Going from zero tech team members to 300
While recording a podcast with Scaler, Arnav Gupta asked a question I have received in multiple forms from founders and engineering leaders connecting with me for advice. What changes when your team goes from zero to 300? I have seen this journey numerous times and some good and bad implementations along with the journey. Here is how I will design tech, processes, and teams next time I take this journey.
Mandatory Disclaimer: My current take is likely to change as I try more things and learn more. I haven't worked with super large teams and don't know what works there. My limited experience and discussions with other engineers have given me this perspective. It may or may not work for you. Your industry, country, product scale, engineering to ops ratio, etc., may invite some problems sooner or later than what I have described here. In short - YMMV!
Another Disclaimer: Many of these topics deserve multiple blog posts; hence, a couple of sentences per topic necessarily loses fidelity and my ability to express my thought process well. Feel free to disagree, but please be kind. I miss several points like remote, async communication, sprint demos, design docs, architecture council, etc.
Inflection points
Technology, organization design, complexity, and process evolve continuously in a growing startup. I have seen the following big inflection points, five engineers, 15 engineers, 50 engineers, 120 engineers, 200 engineers, and 300 engineers.
It's worth repeating that your inflection points may be different, but it's good to recognize the problems at each stage to decide if a change is needed.
Creating software
Monolith -> Microservices
I almost always advise founders to start with a monolith and move fast. Once they have established product market fit and have started to hire more than 15 engineers, the microservices journey starts becoming inevitable. In some cases, I have gone from a single monolith to multiple monoliths before taking the microservices journey. Monolith to microservices transition seems like a mixture of science and craft, but there are plenty of examples for us to follow.

+===+

--- Written task 1 ---
List every inflection point that the text on growing a tech team names.

[Lines of data]
+===+

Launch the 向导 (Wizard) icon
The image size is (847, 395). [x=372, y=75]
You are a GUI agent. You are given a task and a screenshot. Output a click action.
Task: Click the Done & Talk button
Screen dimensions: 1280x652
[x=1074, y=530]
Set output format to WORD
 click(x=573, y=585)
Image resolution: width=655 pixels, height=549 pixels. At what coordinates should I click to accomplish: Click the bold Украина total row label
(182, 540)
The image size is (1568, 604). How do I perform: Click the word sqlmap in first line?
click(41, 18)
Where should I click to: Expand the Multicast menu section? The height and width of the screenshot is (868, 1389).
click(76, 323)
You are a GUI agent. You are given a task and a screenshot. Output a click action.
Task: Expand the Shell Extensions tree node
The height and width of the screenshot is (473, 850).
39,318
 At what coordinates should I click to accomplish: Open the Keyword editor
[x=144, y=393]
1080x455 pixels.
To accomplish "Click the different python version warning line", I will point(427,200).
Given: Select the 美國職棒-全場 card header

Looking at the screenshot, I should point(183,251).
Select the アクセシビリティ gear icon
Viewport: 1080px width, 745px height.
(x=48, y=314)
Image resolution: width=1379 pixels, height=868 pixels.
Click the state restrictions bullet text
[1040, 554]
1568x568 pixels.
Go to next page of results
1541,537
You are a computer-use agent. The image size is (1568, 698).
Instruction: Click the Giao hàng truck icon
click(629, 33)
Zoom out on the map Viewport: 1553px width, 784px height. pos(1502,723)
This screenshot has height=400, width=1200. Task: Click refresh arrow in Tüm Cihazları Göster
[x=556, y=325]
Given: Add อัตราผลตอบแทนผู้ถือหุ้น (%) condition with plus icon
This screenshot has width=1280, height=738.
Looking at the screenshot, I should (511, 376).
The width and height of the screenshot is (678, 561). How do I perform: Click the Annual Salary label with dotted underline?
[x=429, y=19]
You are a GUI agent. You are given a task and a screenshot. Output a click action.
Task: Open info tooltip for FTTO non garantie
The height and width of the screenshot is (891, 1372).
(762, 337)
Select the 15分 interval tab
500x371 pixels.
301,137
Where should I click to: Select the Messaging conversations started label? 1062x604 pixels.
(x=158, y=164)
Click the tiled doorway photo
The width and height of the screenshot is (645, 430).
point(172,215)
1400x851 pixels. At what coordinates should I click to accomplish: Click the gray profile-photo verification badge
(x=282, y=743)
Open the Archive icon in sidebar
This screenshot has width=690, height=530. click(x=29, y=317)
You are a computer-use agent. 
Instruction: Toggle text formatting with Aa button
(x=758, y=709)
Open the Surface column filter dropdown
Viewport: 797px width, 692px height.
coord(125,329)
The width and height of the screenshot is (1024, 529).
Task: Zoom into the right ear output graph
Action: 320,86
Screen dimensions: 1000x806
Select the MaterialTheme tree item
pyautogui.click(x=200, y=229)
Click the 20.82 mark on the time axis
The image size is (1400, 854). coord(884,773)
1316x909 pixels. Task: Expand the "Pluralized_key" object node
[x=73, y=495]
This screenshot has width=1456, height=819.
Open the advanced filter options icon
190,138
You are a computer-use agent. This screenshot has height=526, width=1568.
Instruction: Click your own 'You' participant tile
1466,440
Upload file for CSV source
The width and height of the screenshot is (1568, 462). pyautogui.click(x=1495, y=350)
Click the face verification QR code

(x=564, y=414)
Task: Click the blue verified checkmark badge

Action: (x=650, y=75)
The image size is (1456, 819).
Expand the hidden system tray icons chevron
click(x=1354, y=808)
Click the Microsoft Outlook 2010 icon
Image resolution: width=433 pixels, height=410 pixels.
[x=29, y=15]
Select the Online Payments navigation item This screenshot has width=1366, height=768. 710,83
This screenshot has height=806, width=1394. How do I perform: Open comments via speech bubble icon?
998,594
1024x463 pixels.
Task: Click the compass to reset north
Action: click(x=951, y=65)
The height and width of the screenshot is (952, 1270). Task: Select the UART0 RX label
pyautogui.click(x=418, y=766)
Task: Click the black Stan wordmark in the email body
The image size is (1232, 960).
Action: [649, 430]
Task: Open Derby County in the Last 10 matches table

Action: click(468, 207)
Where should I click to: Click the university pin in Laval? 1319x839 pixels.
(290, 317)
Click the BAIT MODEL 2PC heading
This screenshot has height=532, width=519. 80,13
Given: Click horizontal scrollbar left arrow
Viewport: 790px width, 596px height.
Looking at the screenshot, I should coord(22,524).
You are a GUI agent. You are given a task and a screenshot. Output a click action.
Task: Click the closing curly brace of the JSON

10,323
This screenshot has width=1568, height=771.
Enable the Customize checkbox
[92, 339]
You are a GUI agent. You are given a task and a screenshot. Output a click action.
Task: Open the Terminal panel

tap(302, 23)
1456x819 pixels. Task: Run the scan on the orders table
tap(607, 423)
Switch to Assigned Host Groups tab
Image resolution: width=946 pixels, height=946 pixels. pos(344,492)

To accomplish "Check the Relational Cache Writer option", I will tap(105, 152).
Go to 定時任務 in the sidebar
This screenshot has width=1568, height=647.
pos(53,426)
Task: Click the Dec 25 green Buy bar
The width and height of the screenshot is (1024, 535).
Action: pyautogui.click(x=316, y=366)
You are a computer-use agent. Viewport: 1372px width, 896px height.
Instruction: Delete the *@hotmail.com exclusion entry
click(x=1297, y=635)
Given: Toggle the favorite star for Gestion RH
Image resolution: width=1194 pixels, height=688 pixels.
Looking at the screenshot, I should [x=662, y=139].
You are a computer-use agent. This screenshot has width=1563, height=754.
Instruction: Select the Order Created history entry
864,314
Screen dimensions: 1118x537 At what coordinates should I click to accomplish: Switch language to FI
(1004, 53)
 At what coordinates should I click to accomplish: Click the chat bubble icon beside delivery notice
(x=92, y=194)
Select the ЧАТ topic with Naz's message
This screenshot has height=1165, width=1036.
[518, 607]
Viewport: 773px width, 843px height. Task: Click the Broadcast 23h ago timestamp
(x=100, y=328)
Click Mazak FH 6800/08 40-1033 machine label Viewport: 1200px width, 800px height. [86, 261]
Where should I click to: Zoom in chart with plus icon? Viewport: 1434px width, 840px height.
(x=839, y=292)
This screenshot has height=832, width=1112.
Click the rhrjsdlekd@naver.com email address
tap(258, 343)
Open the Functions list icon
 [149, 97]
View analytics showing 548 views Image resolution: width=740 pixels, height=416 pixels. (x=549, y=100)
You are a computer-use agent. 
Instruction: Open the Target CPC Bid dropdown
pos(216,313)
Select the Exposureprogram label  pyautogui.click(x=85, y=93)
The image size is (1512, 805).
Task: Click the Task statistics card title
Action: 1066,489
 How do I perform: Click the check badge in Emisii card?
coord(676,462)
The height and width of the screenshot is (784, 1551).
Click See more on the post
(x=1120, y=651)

+===+

--- Written task 2 ---
Write out the entries from the line with "Where should I click to: Zoom" up to and including the last line of the entries, swapping "Open" for "Launch" and keeping everything else the same.

--- Correct result 1 ---
five engineers, 15 engineers, 50 engineers, 120 engineers, 200 engineers, 300 engineers

--- Correct result 2 ---
Where should I click to: Zoom in chart with plus icon? Viewport: 1434px width, 840px height.
(x=839, y=292)
This screenshot has height=832, width=1112.
Click the rhrjsdlekd@naver.com email address
tap(258, 343)
Launch the Functions list icon
 [149, 97]
View analytics showing 548 views Image resolution: width=740 pixels, height=416 pixels. (x=549, y=100)
You are a computer-use agent. 
Instruction: Launch the Target CPC Bid dropdown
pos(216,313)
Select the Exposureprogram label  pyautogui.click(x=85, y=93)
The image size is (1512, 805).
Task: Click the Task statistics card title
Action: 1066,489
 How do I perform: Click the check badge in Emisii card?
coord(676,462)
The height and width of the screenshot is (784, 1551).
Click See more on the post
(x=1120, y=651)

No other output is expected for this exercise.